EXERCISE DIRECTIONS: Please render the rows in the stretch from the line containing "Image resolution: width=1178" through the line containing "tap(1106, 170)" as a two-column CSV with the columns text and answer. Put each field in quotes, replace line breaks with spaces, and omit the pictures.

DATA LISTING:
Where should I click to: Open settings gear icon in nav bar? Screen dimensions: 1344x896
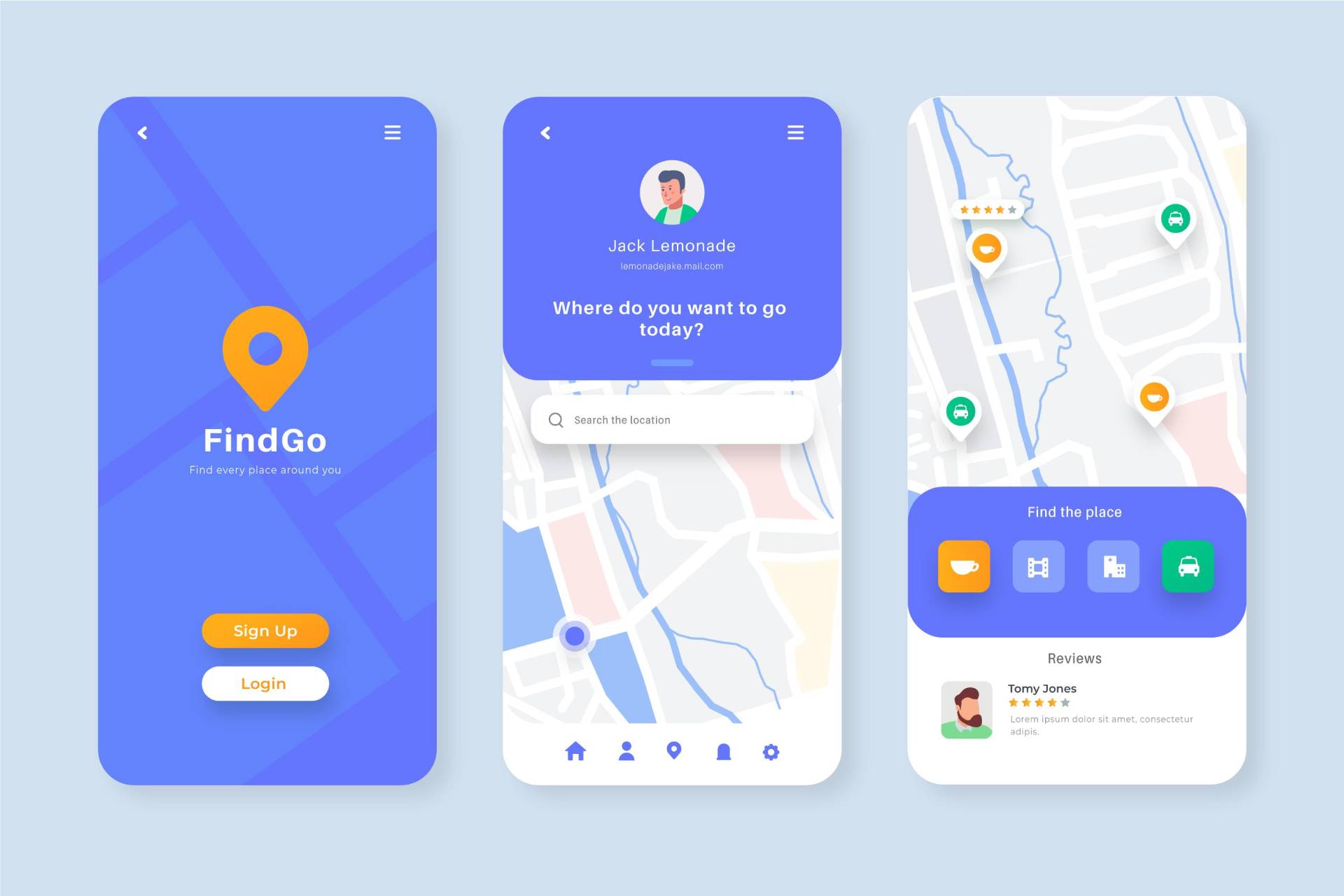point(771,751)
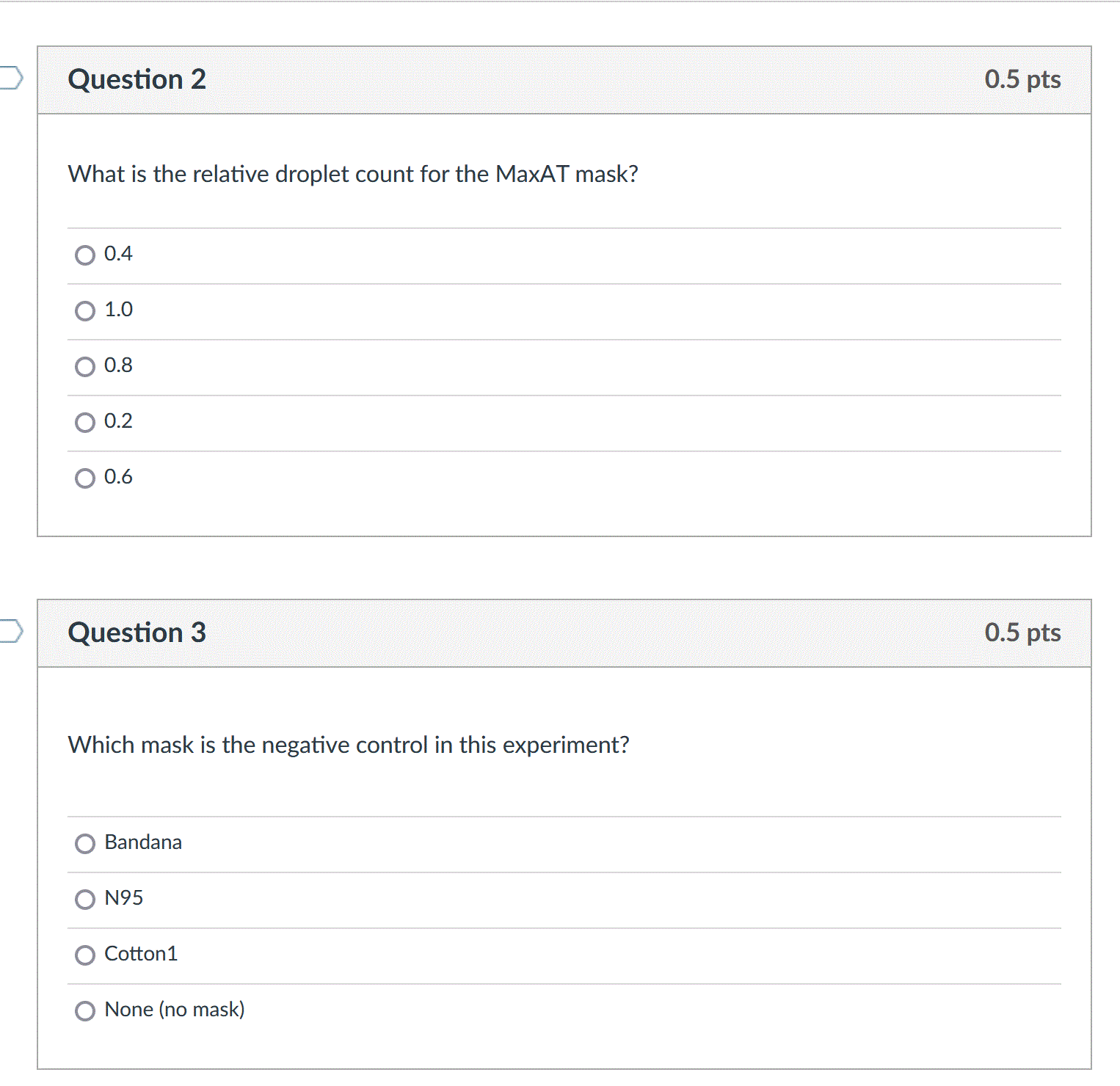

--

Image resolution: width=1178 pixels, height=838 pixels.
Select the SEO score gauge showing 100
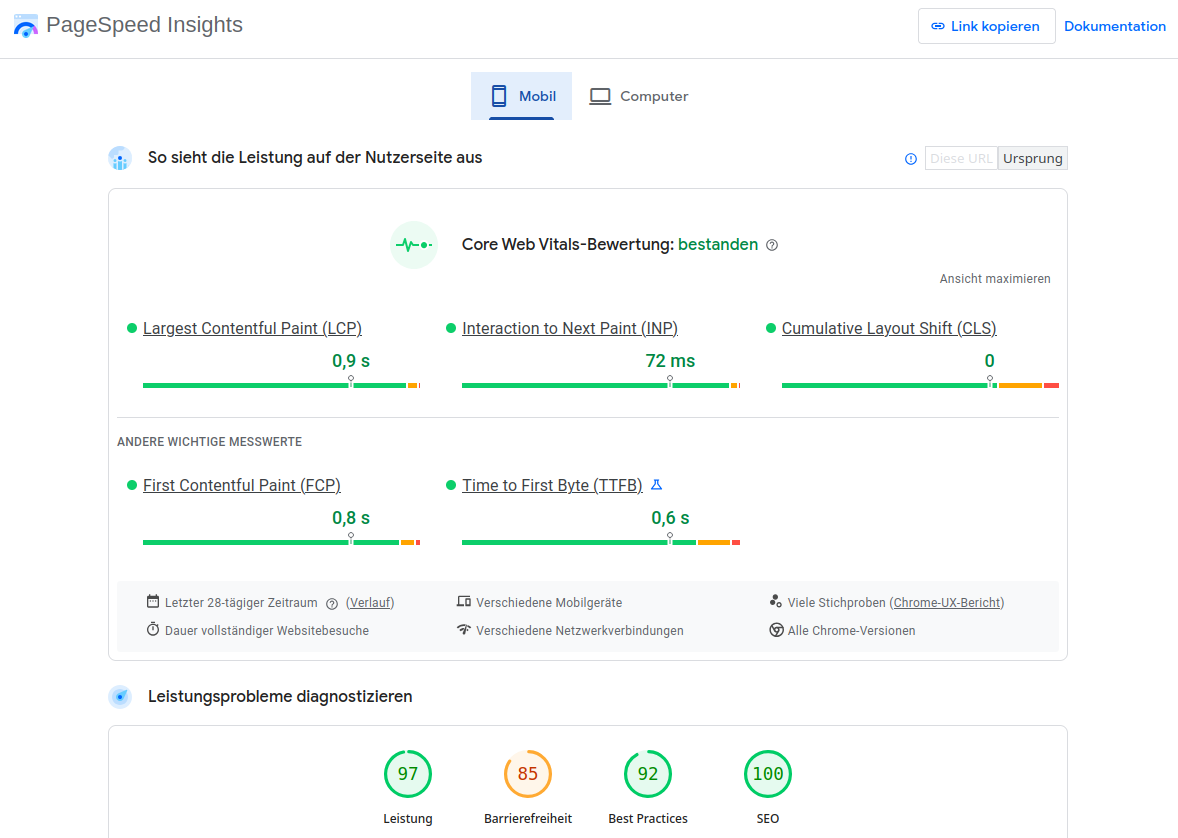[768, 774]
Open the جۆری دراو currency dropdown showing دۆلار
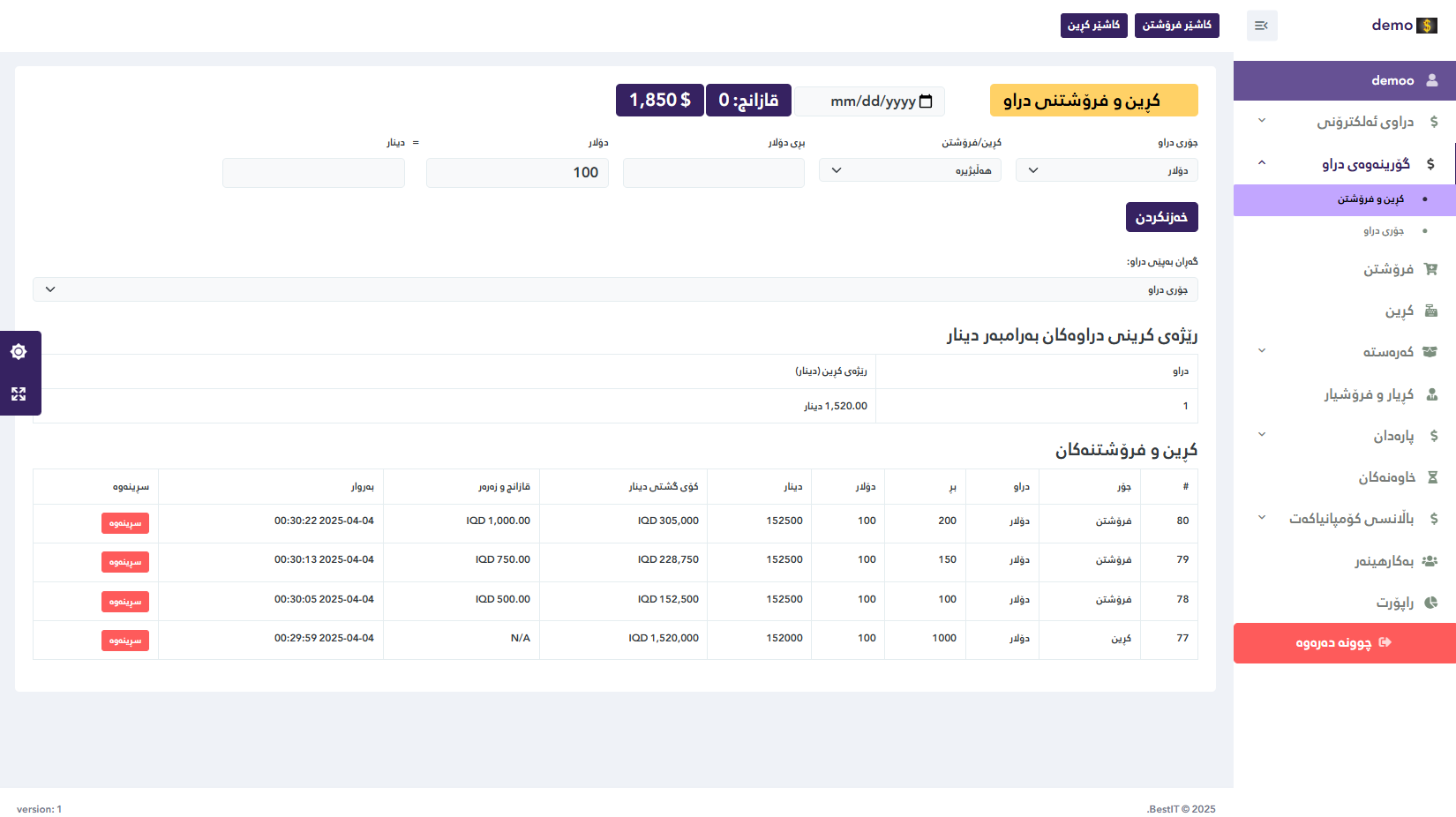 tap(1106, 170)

* * *

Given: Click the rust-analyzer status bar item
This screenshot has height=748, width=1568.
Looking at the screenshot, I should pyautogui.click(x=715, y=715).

RESULT:
text,answer
"Image resolution: width=1178 pixels, height=838 pixels. Select the SEO score gauge showing 100","[768, 774]"
"Open the جۆری دراو currency dropdown showing دۆلار","tap(1106, 170)"